October 5, 2016 0 By Dan Freedman


Anyone who knows me, knows that I have an undying love of the Boston Red Sox.  (Not for nothing, being a Red Sox fan can better be described as a “close to dying” love.)  Anyone who reads me, knows with absolute certainty of my love of the game of baseball.  So, as we embark on the best month in sports – which started with a bang last night (and with apologies to March, as it really only has three quality sports weeks), and begin the best tournament in sports (with apologies to hockey, whose playoffs simply go on too long), I find myself sitting squarely on the horns of a dilemma.

See, even when the Curse of the Bambino was in full swing, when the names Bucky “Fucking” Dent, Bill “Slow Roller” Buckner, and Aaron “Bleeping” Boone” rolled off the tongues of New Englanders, there was a fan base on the North Side of Chicago that was in even more pain – they just didn’t get the same publicity.  As a reminder, the Cubs’ era (eon?) of futility started a full decade before the Red Sox’.

The BoSox came close in ’86 (at 68 years and counting), but the Cubbies came damn close in ’84 (then in the midst of a 76-year drought).  And while Grady Little and the aforementioned Aaron Boone were ruining the Fall of 2003 for New England, Steve Bartman was doing the same for Chicago.  Had things turned out differently (foul balls and pitching changes are the darndest things), had the outcomes been as the pundits predicted, the 2003 World Series would have pitted 95 years of misery vs. 85; and at long last, either the Billy Goat or the Babe would have been absolved.  Alas, we don’t live in such a world.

We all know that the Babe (really, Harry Frazee and Bill Buckner) got off the schneid the next year, and it has been nothing but sunshine and roses on the Charles for the past ten plus years.  Not so much in Chi-town.

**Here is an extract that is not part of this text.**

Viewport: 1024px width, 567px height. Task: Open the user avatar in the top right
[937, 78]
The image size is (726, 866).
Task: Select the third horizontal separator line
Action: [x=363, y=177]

Since Bartman, the Cubs have made the playoffs thrice, and have yet to win a game.  Including the Bartman game, that is 12 in a row over four playoff series.  But Theo Epstein, the Exorcist of the Back Bay, has the Cubs as the heavy favorite to win it all this year.  A close second in those odds . . . Theo’s former employer.  Which has me torn between two lovers.

Would there be a better story in baseball?  Theo Epstein gets (part of) the BoSox band back together with Jed Hoyer (GM), Jason McLeod (Sr. VP of Player Development), Jared Porter (Director of Pro Scouting), Jon Lester, David Ross, and John Lackey, adds a whole crop of incredible young talent, the most unconventional manager in the game, and brings a title 108 years in the making back to the banks of Lake Michigan.  As a true baseball fan, how can you not root that?  Hell, even President Obama would be rooting for it.

The only problem with this fairytale, for me, is that the Red Sox decided to have the bounce back year many people predicted.  And behind Betts, Bogaerts, Bradley, Benintendi, Price, Porcello, Pomeranz, a rejuvenated Pedroia, and the most epic swan song in the history of the game for Big Papi, the Red Sox have a legitimate to chance to (a) make the showdown we missed in 2003 a reality and (b) squash the hopes and dreams of another generation of Cubs fans.  So what do I do?  For whom do I root?

I have often said that the 1991 World Series should have been called a tie when neither team scored after nine innings of Game 7.  Both teams deserved to win; and neither team deserved to lose.  But we all know Jack Morris went out for his tenth inning, shut down the Braves, and then Gene Larkin (you all remembered that, right?) got the game-winner, bringing home Dan Gladden (you remembered that, too?), and the Minnesota fans nearly blew a hole in the Hubert H. Humphrey Homer Dome.  (As an aside, how much better would it have been if Kirby Puckett had knocked in or scored that winning run?)

Which brings me back to this season – a quarter of a century later.  As I stare down the barrel of the next four weeks, all I can hope is that the Red Sox and Cubs are tied at three games apiece, tied after nine innings, and then someone cuts the Eversource/NStar power grid.  Then, after a collective groan, everyone calmly and politely exits Fenway Park, gets on the “T”, and goes on with their life.  Hope can always spring eternal.  Hey, it’s not that much of a stretch – the Cubs do have one tie this season!

However, more likely than not, they will both lose in the division series, and then we could end up watching the Blue Jays and the Giants in a World Series battle of two highly unlikable teams.  That said, what would you pay to see Jose Bautista take Madison Bumgarner deep, flip his bat, saunter around the bases, only to get drilled in his next at bat?  That would be appointment viewing.

So as we dive headlong into the playoffs, as the Red Sox fly to Cleveland and the Cubs host either the Giants or the Mets, a man can dream about what may come . . . and fear being torn between two lovers.